--- START ---

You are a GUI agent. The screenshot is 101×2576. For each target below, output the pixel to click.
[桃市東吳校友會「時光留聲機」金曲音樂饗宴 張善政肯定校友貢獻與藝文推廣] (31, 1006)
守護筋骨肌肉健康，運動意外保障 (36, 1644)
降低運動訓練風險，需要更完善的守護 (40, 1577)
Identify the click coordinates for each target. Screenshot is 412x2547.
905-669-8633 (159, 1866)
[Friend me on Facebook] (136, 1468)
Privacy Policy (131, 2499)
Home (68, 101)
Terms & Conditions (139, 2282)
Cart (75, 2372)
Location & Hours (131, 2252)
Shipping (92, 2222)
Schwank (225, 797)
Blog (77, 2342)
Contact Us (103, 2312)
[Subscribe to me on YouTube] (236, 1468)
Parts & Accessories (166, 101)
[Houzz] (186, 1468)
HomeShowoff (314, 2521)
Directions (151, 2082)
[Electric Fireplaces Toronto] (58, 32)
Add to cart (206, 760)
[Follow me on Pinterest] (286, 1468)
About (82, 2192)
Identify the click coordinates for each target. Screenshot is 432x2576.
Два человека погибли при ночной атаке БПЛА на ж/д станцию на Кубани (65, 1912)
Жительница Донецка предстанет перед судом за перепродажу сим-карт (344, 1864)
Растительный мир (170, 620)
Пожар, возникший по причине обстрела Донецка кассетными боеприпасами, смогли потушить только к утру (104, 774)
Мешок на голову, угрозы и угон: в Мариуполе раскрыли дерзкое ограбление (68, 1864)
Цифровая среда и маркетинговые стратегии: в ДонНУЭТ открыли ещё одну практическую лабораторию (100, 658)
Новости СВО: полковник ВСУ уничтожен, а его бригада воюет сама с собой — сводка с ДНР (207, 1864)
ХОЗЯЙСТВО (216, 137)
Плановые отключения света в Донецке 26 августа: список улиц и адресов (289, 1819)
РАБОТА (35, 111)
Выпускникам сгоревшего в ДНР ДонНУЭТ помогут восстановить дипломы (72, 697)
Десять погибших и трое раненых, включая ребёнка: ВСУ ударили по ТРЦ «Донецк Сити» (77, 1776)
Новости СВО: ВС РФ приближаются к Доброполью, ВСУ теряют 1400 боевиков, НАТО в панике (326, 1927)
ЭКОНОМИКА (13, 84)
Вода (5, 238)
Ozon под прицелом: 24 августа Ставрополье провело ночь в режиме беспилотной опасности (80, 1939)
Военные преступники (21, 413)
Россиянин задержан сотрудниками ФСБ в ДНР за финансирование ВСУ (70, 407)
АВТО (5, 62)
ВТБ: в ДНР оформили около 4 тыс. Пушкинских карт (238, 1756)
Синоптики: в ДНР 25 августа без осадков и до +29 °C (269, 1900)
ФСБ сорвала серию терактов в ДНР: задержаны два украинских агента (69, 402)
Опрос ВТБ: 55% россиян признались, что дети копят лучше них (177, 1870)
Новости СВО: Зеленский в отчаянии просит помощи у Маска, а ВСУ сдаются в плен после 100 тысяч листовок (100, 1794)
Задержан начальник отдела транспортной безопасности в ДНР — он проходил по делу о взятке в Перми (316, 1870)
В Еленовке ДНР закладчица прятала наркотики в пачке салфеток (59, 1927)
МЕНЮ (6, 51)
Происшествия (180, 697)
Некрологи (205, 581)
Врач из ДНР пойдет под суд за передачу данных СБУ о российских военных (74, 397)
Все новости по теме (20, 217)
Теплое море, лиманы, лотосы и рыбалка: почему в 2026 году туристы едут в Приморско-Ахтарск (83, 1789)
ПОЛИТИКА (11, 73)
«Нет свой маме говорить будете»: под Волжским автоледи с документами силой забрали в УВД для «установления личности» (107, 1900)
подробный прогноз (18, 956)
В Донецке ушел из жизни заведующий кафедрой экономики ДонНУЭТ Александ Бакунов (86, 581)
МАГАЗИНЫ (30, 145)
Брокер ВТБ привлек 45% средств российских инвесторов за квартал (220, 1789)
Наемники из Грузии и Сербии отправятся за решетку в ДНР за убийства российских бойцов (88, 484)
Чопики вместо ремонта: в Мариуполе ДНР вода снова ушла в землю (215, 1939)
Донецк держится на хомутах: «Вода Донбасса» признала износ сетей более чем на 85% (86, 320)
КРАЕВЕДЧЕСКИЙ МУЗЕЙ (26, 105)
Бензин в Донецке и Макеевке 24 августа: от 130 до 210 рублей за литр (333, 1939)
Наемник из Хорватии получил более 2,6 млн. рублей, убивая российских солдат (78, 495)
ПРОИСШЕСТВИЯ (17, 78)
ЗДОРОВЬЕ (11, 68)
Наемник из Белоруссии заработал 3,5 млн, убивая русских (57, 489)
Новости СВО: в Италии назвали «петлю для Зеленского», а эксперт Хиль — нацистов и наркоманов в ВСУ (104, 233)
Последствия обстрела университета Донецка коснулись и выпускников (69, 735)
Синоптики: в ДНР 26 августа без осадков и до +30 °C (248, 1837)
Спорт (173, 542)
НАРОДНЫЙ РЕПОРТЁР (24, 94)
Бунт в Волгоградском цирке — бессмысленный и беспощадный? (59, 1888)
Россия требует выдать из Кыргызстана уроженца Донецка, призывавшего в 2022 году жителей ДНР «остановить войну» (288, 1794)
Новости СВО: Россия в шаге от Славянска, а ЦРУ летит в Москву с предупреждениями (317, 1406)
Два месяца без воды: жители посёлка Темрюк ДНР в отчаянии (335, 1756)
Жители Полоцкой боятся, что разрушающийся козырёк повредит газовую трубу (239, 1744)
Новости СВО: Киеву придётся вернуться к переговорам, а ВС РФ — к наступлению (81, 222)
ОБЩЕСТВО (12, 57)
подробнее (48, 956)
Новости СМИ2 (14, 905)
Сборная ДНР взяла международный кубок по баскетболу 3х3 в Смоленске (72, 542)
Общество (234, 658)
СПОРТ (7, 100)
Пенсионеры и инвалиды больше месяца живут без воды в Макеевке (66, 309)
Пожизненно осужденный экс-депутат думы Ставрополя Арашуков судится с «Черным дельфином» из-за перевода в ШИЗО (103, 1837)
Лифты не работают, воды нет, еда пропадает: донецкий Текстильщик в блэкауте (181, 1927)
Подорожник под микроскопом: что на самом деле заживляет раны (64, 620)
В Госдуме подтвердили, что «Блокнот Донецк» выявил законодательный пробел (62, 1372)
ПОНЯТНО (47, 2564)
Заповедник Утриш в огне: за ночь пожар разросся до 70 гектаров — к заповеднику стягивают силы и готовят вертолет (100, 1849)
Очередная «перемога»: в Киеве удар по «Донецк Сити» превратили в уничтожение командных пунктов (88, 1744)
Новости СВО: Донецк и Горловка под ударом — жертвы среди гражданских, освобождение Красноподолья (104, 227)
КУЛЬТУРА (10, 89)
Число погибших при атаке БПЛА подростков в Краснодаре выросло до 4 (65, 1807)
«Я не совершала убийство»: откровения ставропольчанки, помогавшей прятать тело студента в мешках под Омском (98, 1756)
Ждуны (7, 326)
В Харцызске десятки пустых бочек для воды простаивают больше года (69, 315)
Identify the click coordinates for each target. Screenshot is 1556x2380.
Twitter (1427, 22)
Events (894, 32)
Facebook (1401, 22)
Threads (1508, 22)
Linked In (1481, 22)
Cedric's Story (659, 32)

--- END ---

**Activity:** Copy out the whole listing exactly as written.

**Solved problem:**
You are a GUI agent. The screenshot is 101×2576. For each target below, output the pixel to click.
[桃市東吳校友會「時光留聲機」金曲音樂饗宴 張善政肯定校友貢獻與藝文推廣] (31, 1006)
守護筋骨肌肉健康，運動意外保障 (36, 1644)
降低運動訓練風險，需要更完善的守護 (40, 1577)
Identify the click coordinates for each target. Screenshot is 412x2547.
905-669-8633 (159, 1866)
[Friend me on Facebook] (136, 1468)
Privacy Policy (131, 2499)
Home (68, 101)
Terms & Conditions (139, 2282)
Cart (75, 2372)
Location & Hours (131, 2252)
Shipping (92, 2222)
Schwank (225, 797)
Blog (77, 2342)
Contact Us (103, 2312)
[Subscribe to me on YouTube] (236, 1468)
Parts & Accessories (166, 101)
[Houzz] (186, 1468)
HomeShowoff (314, 2521)
Directions (151, 2082)
[Electric Fireplaces Toronto] (58, 32)
Add to cart (206, 760)
[Follow me on Pinterest] (286, 1468)
About (82, 2192)
Identify the click coordinates for each target. Screenshot is 432x2576.
Два человека погибли при ночной атаке БПЛА на ж/д станцию на Кубани (65, 1912)
Жительница Донецка предстанет перед судом за перепродажу сим-карт (344, 1864)
Растительный мир (170, 620)
Пожар, возникший по причине обстрела Донецка кассетными боеприпасами, смогли потушить только к утру (104, 774)
Мешок на голову, угрозы и угон: в Мариуполе раскрыли дерзкое ограбление (68, 1864)
Цифровая среда и маркетинговые стратегии: в ДонНУЭТ открыли ещё одну практическую лабораторию (100, 658)
Новости СВО: полковник ВСУ уничтожен, а его бригада воюет сама с собой — сводка с ДНР (207, 1864)
ХОЗЯЙСТВО (216, 137)
Плановые отключения света в Донецке 26 августа: список улиц и адресов (289, 1819)
РАБОТА (35, 111)
Выпускникам сгоревшего в ДНР ДонНУЭТ помогут восстановить дипломы (72, 697)
Десять погибших и трое раненых, включая ребёнка: ВСУ ударили по ТРЦ «Донецк Сити» (77, 1776)
Новости СВО: ВС РФ приближаются к Доброполью, ВСУ теряют 1400 боевиков, НАТО в панике (326, 1927)
ЭКОНОМИКА (13, 84)
Вода (5, 238)
Ozon под прицелом: 24 августа Ставрополье провело ночь в режиме беспилотной опасности (80, 1939)
Военные преступники (21, 413)
Россиянин задержан сотрудниками ФСБ в ДНР за финансирование ВСУ (70, 407)
АВТО (5, 62)
ВТБ: в ДНР оформили около 4 тыс. Пушкинских карт (238, 1756)
Синоптики: в ДНР 25 августа без осадков и до +29 °C (269, 1900)
ФСБ сорвала серию терактов в ДНР: задержаны два украинских агента (69, 402)
Опрос ВТБ: 55% россиян признались, что дети копят лучше них (177, 1870)
Новости СВО: Зеленский в отчаянии просит помощи у Маска, а ВСУ сдаются в плен после 100 тысяч листовок (100, 1794)
Задержан начальник отдела транспортной безопасности в ДНР — он проходил по делу о взятке в Перми (316, 1870)
В Еленовке ДНР закладчица прятала наркотики в пачке салфеток (59, 1927)
МЕНЮ (6, 51)
Происшествия (180, 697)
Некрологи (205, 581)
Врач из ДНР пойдет под суд за передачу данных СБУ о российских военных (74, 397)
Все новости по теме (20, 217)
Теплое море, лиманы, лотосы и рыбалка: почему в 2026 году туристы едут в Приморско-Ахтарск (83, 1789)
ПОЛИТИКА (11, 73)
«Нет свой маме говорить будете»: под Волжским автоледи с документами силой забрали в УВД для «установления личности» (107, 1900)
подробный прогноз (18, 956)
В Донецке ушел из жизни заведующий кафедрой экономики ДонНУЭТ Александ Бакунов (86, 581)
МАГАЗИНЫ (30, 145)
Брокер ВТБ привлек 45% средств российских инвесторов за квартал (220, 1789)
Наемники из Грузии и Сербии отправятся за решетку в ДНР за убийства российских бойцов (88, 484)
Чопики вместо ремонта: в Мариуполе ДНР вода снова ушла в землю (215, 1939)
Донецк держится на хомутах: «Вода Донбасса» признала износ сетей более чем на 85% (86, 320)
КРАЕВЕДЧЕСКИЙ МУЗЕЙ (26, 105)
Бензин в Донецке и Макеевке 24 августа: от 130 до 210 рублей за литр (333, 1939)
Наемник из Хорватии получил более 2,6 млн. рублей, убивая российских солдат (78, 495)
ПРОИСШЕСТВИЯ (17, 78)
ЗДОРОВЬЕ (11, 68)
Наемник из Белоруссии заработал 3,5 млн, убивая русских (57, 489)
Новости СВО: в Италии назвали «петлю для Зеленского», а эксперт Хиль — нацистов и наркоманов в ВСУ (104, 233)
Последствия обстрела университета Донецка коснулись и выпускников (69, 735)
Синоптики: в ДНР 26 августа без осадков и до +30 °C (248, 1837)
Спорт (173, 542)
НАРОДНЫЙ РЕПОРТЁР (24, 94)
Бунт в Волгоградском цирке — бессмысленный и беспощадный? (59, 1888)
Россия требует выдать из Кыргызстана уроженца Донецка, призывавшего в 2022 году жителей ДНР «остановить войну» (288, 1794)
Новости СВО: Россия в шаге от Славянска, а ЦРУ летит в Москву с предупреждениями (317, 1406)
Два месяца без воды: жители посёлка Темрюк ДНР в отчаянии (335, 1756)
Жители Полоцкой боятся, что разрушающийся козырёк повредит газовую трубу (239, 1744)
Новости СВО: Киеву придётся вернуться к переговорам, а ВС РФ — к наступлению (81, 222)
ОБЩЕСТВО (12, 57)
подробнее (48, 956)
Новости СМИ2 (14, 905)
Сборная ДНР взяла международный кубок по баскетболу 3х3 в Смоленске (72, 542)
Общество (234, 658)
СПОРТ (7, 100)
Пенсионеры и инвалиды больше месяца живут без воды в Макеевке (66, 309)
Пожизненно осужденный экс-депутат думы Ставрополя Арашуков судится с «Черным дельфином» из-за перевода в ШИЗО (103, 1837)
Лифты не работают, воды нет, еда пропадает: донецкий Текстильщик в блэкауте (181, 1927)
Подорожник под микроскопом: что на самом деле заживляет раны (64, 620)
В Госдуме подтвердили, что «Блокнот Донецк» выявил законодательный пробел (62, 1372)
ПОНЯТНО (47, 2564)
Заповедник Утриш в огне: за ночь пожар разросся до 70 гектаров — к заповеднику стягивают силы и готовят вертолет (100, 1849)
Очередная «перемога»: в Киеве удар по «Донецк Сити» превратили в уничтожение командных пунктов (88, 1744)
Новости СВО: Донецк и Горловка под ударом — жертвы среди гражданских, освобождение Красноподолья (104, 227)
КУЛЬТУРА (10, 89)
Число погибших при атаке БПЛА подростков в Краснодаре выросло до 4 (65, 1807)
«Я не совершала убийство»: откровения ставропольчанки, помогавшей прятать тело студента в мешках под Омском (98, 1756)
Ждуны (7, 326)
В Харцызске десятки пустых бочек для воды простаивают больше года (69, 315)
Identify the click coordinates for each target. Screenshot is 1556x2380.
Twitter (1427, 22)
Events (894, 32)
Facebook (1401, 22)
Threads (1508, 22)
Linked In (1481, 22)
Cedric's Story (659, 32)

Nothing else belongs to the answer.